• **Assignment**:
Could you return each line from the one bearing "Viewport: 602px width, 398px" through the last line of the entries, exactly as it stands, with no pictures?

• **Information provided**:

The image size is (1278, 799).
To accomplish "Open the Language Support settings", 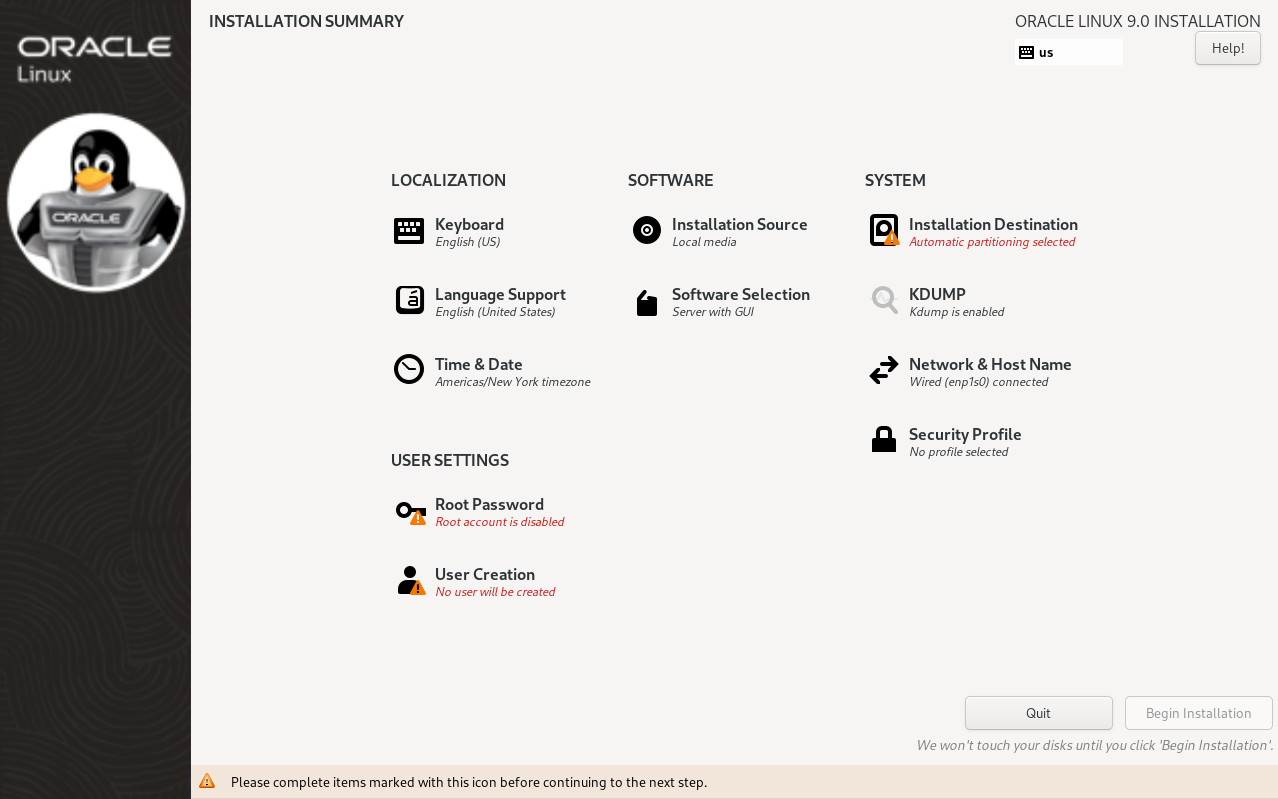I will click(409, 301).
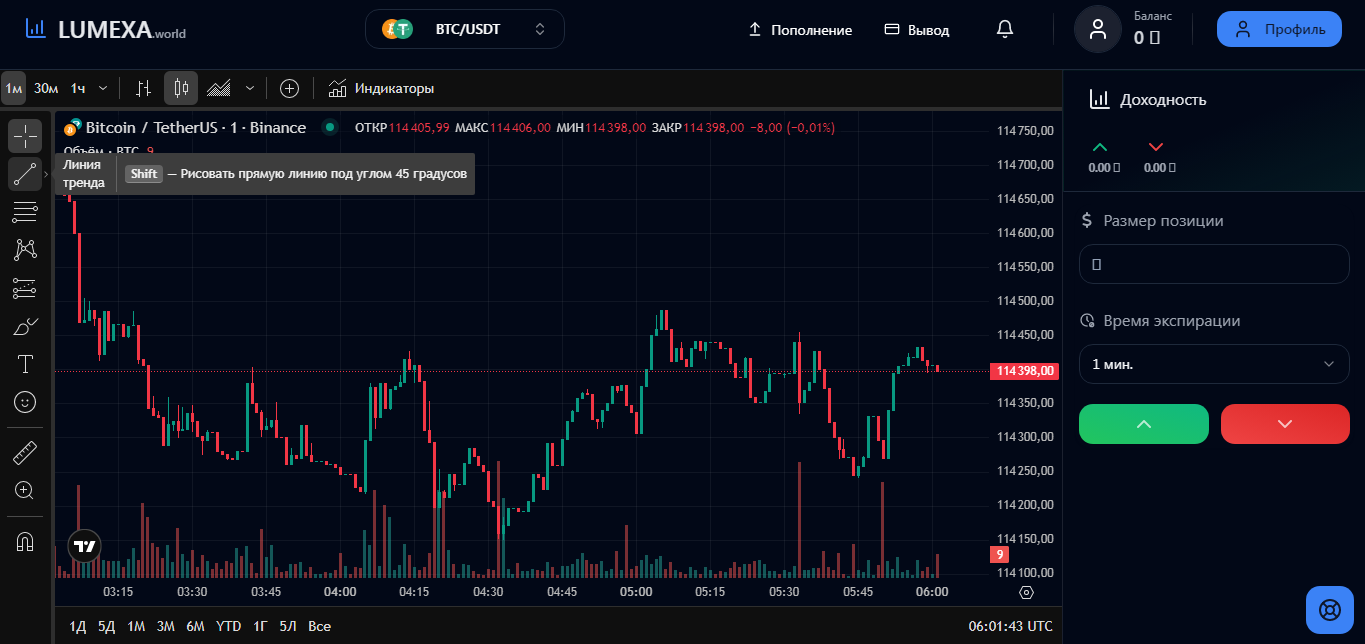Open the expiration time dropdown showing 1 мин.
Screen dimensions: 1365x644
tap(1213, 363)
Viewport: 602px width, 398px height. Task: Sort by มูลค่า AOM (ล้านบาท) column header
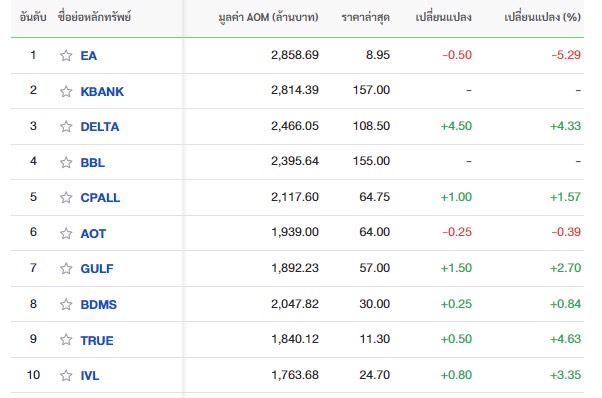click(268, 18)
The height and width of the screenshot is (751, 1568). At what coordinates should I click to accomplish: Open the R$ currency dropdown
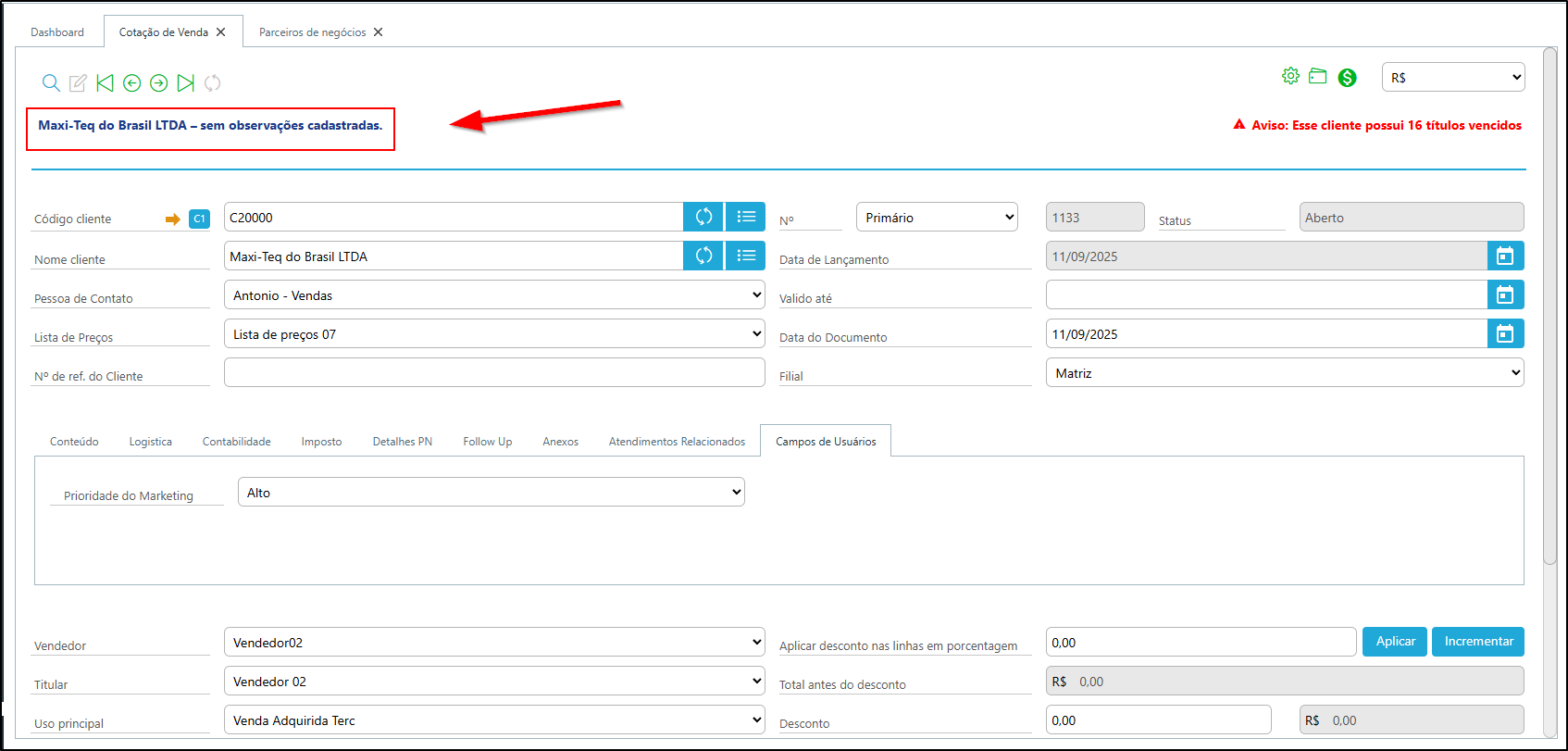click(x=1453, y=78)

• **Problem solution**:
Viewport: 602px width, 398px height. Task: Sort by มูลค่า AOM (ล้านบาท) column header
click(268, 18)
The height and width of the screenshot is (751, 1568). At what coordinates should I click to accomplish: Open the R$ currency dropdown
click(x=1453, y=78)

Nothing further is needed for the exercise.